L’existence du Trio Wanderer, qui jouera mercredi à la salle Bourgie le Trio opus 63 de Schumann, Tristia de Liszt et le Trio opus 100 de Schubert, est une bénédiction pour les discophiles, qui peuvent se référer quasiment les yeux fermés à chacune de ses parutions. On pense, ces dernières années, à la succession des disques Dvořák (Trios op. 65 et 90) en 2017 ; Haydn en 2018 ; au fabuleux CD des deux trios de Rachmaninov en 2019 ; au Quintette de Chostakovitch en 2020, à l’album Schumann (Trios, Quatuor et Quintette avec piano) en 2021, puis au Franck de 2023, couplé au Quintette avec piano de Vierne.

Il est très rare de trouver des musiciens aussi implacablement référentiels. On pense ici aux pianistes Benjamin Grosvenor, Sergeï Babayan ou Arcadi Volodos, aux projets discographiques des Musiciens de Saint-Julien et François Lazarevich ou au Quatuor Takács.

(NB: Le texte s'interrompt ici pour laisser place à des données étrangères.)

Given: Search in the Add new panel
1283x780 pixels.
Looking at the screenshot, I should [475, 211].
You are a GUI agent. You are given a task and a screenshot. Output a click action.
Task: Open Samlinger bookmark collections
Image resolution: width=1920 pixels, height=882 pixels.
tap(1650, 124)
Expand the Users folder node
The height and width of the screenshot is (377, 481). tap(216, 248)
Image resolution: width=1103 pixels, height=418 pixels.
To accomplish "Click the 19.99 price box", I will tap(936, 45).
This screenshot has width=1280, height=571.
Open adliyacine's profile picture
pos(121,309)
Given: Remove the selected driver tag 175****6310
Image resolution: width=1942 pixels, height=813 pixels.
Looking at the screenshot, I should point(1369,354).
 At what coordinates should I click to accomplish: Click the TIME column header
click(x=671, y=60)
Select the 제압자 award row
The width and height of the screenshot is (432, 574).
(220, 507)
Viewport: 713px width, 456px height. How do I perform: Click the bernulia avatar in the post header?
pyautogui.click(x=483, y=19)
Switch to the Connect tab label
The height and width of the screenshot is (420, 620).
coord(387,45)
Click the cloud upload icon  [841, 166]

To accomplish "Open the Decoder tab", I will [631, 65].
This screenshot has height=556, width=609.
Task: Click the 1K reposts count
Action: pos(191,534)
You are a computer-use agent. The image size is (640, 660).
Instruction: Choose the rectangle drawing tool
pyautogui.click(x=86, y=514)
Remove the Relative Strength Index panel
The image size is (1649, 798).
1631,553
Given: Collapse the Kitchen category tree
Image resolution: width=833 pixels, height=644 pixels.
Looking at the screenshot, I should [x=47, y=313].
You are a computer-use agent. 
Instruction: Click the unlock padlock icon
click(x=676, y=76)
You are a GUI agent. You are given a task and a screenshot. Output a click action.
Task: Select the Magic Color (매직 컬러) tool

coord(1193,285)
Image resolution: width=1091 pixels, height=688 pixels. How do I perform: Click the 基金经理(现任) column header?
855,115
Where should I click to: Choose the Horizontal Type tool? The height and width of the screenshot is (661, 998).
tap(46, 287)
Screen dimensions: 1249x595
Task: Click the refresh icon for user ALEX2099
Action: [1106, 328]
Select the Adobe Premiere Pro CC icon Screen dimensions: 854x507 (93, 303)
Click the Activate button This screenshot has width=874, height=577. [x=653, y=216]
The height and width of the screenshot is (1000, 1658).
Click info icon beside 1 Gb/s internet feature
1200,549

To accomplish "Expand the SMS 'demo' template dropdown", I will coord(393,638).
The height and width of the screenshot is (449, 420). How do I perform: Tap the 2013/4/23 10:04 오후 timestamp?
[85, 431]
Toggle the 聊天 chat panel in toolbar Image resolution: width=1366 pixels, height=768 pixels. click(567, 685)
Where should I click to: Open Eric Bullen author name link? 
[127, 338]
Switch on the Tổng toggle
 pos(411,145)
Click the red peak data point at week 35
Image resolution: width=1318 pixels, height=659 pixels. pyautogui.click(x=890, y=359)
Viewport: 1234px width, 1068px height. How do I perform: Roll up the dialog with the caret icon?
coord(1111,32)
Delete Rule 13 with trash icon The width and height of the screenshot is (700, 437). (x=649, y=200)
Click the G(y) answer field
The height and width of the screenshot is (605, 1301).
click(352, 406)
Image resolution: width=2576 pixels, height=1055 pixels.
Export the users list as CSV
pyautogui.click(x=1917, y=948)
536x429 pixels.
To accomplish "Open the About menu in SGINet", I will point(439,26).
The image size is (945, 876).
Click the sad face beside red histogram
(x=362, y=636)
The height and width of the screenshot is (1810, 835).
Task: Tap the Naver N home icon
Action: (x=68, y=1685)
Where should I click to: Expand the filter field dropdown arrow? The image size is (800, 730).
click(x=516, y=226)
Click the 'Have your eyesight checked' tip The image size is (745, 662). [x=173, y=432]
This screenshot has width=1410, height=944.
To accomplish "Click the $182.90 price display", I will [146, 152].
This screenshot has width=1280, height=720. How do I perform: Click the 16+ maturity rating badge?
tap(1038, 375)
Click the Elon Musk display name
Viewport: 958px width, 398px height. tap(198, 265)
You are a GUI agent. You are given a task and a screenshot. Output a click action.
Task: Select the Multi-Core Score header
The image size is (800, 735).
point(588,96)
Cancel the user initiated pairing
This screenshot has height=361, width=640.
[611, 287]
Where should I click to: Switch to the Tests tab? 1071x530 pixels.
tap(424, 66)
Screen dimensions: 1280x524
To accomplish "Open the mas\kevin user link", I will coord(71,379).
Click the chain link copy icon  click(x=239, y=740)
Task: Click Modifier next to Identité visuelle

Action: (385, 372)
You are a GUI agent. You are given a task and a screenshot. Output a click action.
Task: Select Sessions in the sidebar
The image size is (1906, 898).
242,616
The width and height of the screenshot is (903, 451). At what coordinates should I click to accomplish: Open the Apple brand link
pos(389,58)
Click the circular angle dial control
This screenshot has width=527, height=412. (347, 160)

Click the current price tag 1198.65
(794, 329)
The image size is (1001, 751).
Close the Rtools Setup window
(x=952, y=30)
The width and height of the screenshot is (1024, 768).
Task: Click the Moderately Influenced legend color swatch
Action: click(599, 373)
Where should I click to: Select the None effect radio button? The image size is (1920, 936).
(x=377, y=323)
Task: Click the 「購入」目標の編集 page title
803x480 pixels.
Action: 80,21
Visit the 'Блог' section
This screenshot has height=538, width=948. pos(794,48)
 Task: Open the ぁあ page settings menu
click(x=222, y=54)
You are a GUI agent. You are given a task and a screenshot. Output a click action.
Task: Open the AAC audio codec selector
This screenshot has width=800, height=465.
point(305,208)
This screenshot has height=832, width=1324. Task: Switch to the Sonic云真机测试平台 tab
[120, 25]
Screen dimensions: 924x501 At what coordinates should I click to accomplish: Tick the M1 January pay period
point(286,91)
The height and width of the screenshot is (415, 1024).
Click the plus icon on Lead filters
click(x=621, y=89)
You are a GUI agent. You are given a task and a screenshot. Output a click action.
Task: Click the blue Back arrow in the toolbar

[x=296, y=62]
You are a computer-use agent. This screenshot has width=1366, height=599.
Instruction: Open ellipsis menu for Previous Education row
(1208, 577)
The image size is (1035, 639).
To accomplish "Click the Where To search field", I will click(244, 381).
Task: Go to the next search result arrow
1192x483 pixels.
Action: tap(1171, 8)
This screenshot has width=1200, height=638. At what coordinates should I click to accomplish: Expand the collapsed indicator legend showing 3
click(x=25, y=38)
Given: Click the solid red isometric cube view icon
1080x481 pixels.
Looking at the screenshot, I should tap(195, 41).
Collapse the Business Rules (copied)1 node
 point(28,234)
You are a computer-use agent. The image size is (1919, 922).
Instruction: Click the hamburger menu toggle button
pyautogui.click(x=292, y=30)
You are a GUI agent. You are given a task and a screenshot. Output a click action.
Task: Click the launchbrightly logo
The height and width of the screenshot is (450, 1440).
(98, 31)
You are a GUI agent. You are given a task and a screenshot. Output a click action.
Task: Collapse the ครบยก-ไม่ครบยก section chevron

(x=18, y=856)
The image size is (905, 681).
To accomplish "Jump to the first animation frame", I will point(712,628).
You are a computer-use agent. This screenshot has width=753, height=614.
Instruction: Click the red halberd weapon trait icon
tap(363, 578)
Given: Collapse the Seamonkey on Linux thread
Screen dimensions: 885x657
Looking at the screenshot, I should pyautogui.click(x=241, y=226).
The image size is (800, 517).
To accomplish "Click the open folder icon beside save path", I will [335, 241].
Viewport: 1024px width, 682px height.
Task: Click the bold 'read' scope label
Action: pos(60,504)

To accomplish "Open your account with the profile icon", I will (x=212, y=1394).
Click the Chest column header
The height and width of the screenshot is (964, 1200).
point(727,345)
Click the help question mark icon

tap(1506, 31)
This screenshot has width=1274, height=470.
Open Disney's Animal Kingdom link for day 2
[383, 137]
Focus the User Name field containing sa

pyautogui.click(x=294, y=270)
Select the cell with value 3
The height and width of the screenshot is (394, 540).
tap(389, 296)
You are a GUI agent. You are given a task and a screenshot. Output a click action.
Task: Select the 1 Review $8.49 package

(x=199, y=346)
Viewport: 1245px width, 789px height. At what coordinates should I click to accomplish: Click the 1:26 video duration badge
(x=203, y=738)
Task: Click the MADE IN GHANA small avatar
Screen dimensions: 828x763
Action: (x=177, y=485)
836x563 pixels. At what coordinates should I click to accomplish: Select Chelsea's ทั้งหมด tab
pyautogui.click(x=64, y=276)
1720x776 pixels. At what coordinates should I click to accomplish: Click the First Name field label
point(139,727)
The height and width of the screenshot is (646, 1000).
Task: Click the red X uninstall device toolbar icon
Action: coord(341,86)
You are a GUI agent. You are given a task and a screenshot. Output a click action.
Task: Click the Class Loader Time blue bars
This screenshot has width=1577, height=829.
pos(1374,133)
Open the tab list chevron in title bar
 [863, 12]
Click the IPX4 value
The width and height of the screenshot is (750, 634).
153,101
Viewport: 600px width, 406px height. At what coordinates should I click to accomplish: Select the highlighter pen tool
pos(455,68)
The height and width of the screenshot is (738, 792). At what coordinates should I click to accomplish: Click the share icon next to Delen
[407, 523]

Pour le Trio Wanderer, « aucun mode d’emploi », aucune règle ou aucune recette. Mais une idée en tête : « La routine tue. » « Un quatuor demande certes plus de répétitions pour des choses plus techniques, la justesse par exemple. Mais répéter tous les jours de telle heure à telle heure, sans objectif, juste pour répéter, est terrible. Quand on travaille, il faut savoir pourquoi. Je me méfie de la routine qui fait qu’on ne sait plus pourquoi on est là », analyse Vincent Coq.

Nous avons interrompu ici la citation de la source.